La Germania ha favorito lo sviluppo dell’Europa orientale ma oggi, con crescita economica e nazionalismi, l’Europa dell'est guarda a Occidente ma non all’Unione Europea

I leader dei Paesi del gruppo Visegrad: il Primo Ministro polacco Mateusz Morawiecki, il Primo Ministro ungherese Viktor Orban, il Primo Ministro ceco Andrej Babis, il Primo Ministro slovacco Peter Pellegrini sono accolti dal Presidente del Consiglio Europeo Donald Tusk a Bruxelles, Belgio, 28 maggio 2019. Oliver Hoslet/Pool via REUTERS

La Germania ha favorito lo sviluppo dell’Europa orientale ma oggi, con crescita economica e nazionalismi, l’Europa dell’est guarda a Occidente ma non all’Unione Europea

Nel 2018 il Pil dell’Ue nel suo complesso è aumentato del 2%. Quello della Polonia del 5,1%, poco più del Pil ungherese (+4,9%), lettone (+4,8%) o sloveno (+4,5%). La Slovacchia è cresciuta del 4,1%, l’Estonia del 3,9%, la Lituania del 3,5% e la Cechia del 3%. Un caso?

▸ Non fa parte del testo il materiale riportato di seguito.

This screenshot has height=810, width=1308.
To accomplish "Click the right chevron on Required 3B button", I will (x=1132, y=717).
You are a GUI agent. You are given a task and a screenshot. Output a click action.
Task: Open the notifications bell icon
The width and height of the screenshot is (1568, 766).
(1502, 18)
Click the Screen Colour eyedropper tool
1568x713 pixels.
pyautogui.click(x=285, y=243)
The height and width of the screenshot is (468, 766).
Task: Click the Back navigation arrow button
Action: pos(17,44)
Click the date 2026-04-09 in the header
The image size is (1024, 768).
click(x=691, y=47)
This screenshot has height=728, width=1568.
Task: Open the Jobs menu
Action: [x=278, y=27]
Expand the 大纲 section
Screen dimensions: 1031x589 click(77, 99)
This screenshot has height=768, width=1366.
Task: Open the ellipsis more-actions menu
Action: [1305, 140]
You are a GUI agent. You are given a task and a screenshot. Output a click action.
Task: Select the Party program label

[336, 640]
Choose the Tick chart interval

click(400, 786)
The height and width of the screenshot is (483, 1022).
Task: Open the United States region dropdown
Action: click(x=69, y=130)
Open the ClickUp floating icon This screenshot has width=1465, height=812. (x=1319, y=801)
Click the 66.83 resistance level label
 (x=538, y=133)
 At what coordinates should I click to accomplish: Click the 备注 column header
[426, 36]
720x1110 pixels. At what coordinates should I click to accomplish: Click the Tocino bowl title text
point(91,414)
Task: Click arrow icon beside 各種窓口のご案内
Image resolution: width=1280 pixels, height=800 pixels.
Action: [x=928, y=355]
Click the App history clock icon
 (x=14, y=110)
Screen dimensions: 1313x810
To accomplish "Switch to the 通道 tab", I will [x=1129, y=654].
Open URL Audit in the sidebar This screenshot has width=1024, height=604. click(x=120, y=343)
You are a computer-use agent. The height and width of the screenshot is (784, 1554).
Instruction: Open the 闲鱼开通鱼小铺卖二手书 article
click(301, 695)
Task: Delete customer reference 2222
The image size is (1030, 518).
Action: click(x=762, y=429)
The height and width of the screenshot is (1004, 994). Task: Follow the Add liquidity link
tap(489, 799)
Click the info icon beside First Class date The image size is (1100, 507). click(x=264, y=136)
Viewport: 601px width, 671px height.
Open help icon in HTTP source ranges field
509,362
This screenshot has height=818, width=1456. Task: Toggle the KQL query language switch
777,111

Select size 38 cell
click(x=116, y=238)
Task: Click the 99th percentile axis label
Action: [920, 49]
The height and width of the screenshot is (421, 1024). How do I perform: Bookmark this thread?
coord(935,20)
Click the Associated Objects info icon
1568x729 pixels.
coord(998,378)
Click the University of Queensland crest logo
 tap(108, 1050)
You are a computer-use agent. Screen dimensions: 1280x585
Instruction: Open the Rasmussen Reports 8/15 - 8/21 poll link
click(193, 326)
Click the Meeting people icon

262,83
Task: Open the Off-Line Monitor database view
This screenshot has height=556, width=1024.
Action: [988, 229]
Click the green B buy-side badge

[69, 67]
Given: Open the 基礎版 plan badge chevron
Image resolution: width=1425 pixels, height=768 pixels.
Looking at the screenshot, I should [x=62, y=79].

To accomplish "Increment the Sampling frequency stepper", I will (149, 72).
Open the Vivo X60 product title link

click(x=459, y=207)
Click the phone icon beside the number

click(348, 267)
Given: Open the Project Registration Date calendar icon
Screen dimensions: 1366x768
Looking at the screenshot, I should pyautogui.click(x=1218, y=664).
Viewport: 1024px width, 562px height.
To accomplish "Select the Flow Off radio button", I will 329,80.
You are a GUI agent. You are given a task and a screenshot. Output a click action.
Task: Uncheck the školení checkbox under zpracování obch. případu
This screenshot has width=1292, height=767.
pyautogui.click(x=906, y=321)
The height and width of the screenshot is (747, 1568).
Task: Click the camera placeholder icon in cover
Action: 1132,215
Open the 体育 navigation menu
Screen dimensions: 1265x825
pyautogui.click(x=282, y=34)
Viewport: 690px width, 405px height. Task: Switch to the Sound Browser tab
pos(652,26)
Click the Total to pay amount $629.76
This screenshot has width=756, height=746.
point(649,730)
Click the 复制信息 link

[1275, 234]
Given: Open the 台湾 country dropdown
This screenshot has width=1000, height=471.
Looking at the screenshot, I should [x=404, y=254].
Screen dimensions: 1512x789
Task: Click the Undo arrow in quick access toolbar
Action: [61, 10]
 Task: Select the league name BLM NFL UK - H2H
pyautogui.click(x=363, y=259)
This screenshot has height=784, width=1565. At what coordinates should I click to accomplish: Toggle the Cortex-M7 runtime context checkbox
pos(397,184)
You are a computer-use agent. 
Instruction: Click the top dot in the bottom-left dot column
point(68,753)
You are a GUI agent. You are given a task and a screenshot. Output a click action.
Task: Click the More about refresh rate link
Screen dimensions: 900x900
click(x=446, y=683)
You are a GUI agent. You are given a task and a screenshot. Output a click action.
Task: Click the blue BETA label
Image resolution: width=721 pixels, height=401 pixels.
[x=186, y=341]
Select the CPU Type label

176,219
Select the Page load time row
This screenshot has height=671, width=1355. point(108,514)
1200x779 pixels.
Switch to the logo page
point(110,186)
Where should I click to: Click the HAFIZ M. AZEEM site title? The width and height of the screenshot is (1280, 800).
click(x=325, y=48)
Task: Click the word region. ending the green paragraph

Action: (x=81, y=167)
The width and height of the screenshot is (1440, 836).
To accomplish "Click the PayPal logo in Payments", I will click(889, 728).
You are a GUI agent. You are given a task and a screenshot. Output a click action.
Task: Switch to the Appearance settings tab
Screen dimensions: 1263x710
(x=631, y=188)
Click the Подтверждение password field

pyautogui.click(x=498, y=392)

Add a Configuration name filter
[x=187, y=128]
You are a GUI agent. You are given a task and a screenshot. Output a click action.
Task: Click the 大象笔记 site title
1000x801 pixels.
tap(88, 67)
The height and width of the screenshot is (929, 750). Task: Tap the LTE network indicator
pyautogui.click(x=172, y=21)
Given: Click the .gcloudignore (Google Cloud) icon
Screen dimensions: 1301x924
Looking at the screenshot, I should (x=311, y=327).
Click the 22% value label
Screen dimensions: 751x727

Nel 2013 il rapporto tra l’aggregato europeo e la regione dal Baltico ai Carpazi era simile, anche se in un quadro macroeconomico più negativo: il Pil dell’Ue aumentava appena dello 0,3%, ma la crescita nei tre Paesi Baltici viaggiava sul 2-3%, a Budapest era del 2,1% e a Varsavia del 1,4%. Addirittura nel 2008, a fronte di un modesto +0,5% a livello europeo, l’economia ceca cresceva cinque volte tanto e quella polacca otto. Pur con le normali accelerazioni e rallentamenti, crisi locali e boom effimeri, i Paesi dal Baltico alla Mitteleuropa hanno registrato tassi di crescita nel complesso strepitosi da quando sono entrati nell’Ue. Un successo che ha radici profonde, qualche ombra e conseguenze politiche rilevanti.